Exercise materials section start
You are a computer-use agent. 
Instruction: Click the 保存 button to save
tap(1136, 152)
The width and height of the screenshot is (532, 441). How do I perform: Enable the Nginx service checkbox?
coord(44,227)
Exercise materials section end
**What this task involves:**
The answer should hold exactly the lines running from the one with "Instruction: Click the 保存 button to save" to the final line of the data, both ends counted.

**Task output:**
Instruction: Click the 保存 button to save
tap(1136, 152)
The width and height of the screenshot is (532, 441). How do I perform: Enable the Nginx service checkbox?
coord(44,227)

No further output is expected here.